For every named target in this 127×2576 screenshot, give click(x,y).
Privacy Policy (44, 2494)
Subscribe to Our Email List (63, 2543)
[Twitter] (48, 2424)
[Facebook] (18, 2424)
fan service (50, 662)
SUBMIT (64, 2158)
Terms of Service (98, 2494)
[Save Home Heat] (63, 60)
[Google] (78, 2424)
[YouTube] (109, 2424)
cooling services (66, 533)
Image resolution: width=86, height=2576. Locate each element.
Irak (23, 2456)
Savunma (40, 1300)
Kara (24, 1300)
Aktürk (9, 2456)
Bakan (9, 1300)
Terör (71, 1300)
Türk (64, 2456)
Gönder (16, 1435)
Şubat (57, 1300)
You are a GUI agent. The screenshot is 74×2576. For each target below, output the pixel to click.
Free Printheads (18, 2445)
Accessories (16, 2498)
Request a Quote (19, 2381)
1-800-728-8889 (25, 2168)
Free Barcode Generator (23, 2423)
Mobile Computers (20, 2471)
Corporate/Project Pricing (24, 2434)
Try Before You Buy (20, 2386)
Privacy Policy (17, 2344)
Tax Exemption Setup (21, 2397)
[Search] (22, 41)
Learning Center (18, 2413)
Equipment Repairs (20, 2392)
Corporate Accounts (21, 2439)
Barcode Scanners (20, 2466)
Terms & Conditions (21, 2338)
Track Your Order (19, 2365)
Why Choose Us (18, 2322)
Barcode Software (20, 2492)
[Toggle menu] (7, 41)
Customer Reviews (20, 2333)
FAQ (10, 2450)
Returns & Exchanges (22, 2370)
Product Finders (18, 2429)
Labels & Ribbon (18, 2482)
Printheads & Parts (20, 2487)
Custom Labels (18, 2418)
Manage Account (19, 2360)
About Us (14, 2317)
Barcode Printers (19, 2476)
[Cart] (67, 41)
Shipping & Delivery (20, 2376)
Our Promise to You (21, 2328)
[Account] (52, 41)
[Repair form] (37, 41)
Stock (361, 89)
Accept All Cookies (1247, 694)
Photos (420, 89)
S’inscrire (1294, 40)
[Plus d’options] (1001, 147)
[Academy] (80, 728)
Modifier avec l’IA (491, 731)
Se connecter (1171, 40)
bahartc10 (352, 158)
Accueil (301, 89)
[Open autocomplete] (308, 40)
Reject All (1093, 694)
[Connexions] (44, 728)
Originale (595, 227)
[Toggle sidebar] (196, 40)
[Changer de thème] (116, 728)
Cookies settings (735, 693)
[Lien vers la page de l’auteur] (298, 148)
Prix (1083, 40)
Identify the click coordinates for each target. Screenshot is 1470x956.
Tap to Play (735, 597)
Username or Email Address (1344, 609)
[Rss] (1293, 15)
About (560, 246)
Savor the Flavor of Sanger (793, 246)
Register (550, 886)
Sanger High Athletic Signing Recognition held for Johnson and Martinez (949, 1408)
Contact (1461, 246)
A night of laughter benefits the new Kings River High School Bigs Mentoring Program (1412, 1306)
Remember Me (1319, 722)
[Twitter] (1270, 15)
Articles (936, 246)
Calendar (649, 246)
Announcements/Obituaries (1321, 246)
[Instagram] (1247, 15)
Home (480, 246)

========================================

**Work order**
Give the listing again in its entirety, exactly as written.

**Response**
For every named target in this 127×2576 screenshot, give click(x,y).
Privacy Policy (44, 2494)
Subscribe to Our Email List (63, 2543)
[Twitter] (48, 2424)
[Facebook] (18, 2424)
fan service (50, 662)
SUBMIT (64, 2158)
Terms of Service (98, 2494)
[Save Home Heat] (63, 60)
[Google] (78, 2424)
[YouTube] (109, 2424)
cooling services (66, 533)
Image resolution: width=86, height=2576. Locate each element.
Irak (23, 2456)
Savunma (40, 1300)
Kara (24, 1300)
Aktürk (9, 2456)
Bakan (9, 1300)
Terör (71, 1300)
Türk (64, 2456)
Gönder (16, 1435)
Şubat (57, 1300)
You are a GUI agent. The screenshot is 74×2576. For each target below, output the pixel to click.
Free Printheads (18, 2445)
Accessories (16, 2498)
Request a Quote (19, 2381)
1-800-728-8889 (25, 2168)
Free Barcode Generator (23, 2423)
Mobile Computers (20, 2471)
Corporate/Project Pricing (24, 2434)
Try Before You Buy (20, 2386)
Privacy Policy (17, 2344)
Tax Exemption Setup (21, 2397)
[Search] (22, 41)
Learning Center (18, 2413)
Equipment Repairs (20, 2392)
Corporate Accounts (21, 2439)
Barcode Scanners (20, 2466)
Terms & Conditions (21, 2338)
Track Your Order (19, 2365)
Why Choose Us (18, 2322)
Barcode Software (20, 2492)
[Toggle menu] (7, 41)
Customer Reviews (20, 2333)
FAQ (10, 2450)
Returns & Exchanges (22, 2370)
Product Finders (18, 2429)
Labels & Ribbon (18, 2482)
Printheads & Parts (20, 2487)
Custom Labels (18, 2418)
Manage Account (19, 2360)
About Us (14, 2317)
Barcode Printers (19, 2476)
[Cart] (67, 41)
Shipping & Delivery (20, 2376)
Our Promise to You (21, 2328)
[Account] (52, 41)
[Repair form] (37, 41)
Stock (361, 89)
Accept All Cookies (1247, 694)
Photos (420, 89)
S’inscrire (1294, 40)
[Plus d’options] (1001, 147)
[Academy] (80, 728)
Modifier avec l’IA (491, 731)
Se connecter (1171, 40)
bahartc10 (352, 158)
Accueil (301, 89)
[Open autocomplete] (308, 40)
Reject All (1093, 694)
[Connexions] (44, 728)
Originale (595, 227)
[Toggle sidebar] (196, 40)
[Changer de thème] (116, 728)
Cookies settings (735, 693)
[Lien vers la page de l’auteur] (298, 148)
Prix (1083, 40)
Identify the click coordinates for each target. Screenshot is 1470x956.
Tap to Play (735, 597)
Username or Email Address (1344, 609)
[Rss] (1293, 15)
About (560, 246)
Savor the Flavor of Sanger (793, 246)
Register (550, 886)
Sanger High Athletic Signing Recognition held for Johnson and Martinez (949, 1408)
Contact (1461, 246)
A night of laughter benefits the new Kings River High School Bigs Mentoring Program (1412, 1306)
Remember Me (1319, 722)
[Twitter] (1270, 15)
Articles (936, 246)
Calendar (649, 246)
Announcements/Obituaries (1321, 246)
[Instagram] (1247, 15)
Home (480, 246)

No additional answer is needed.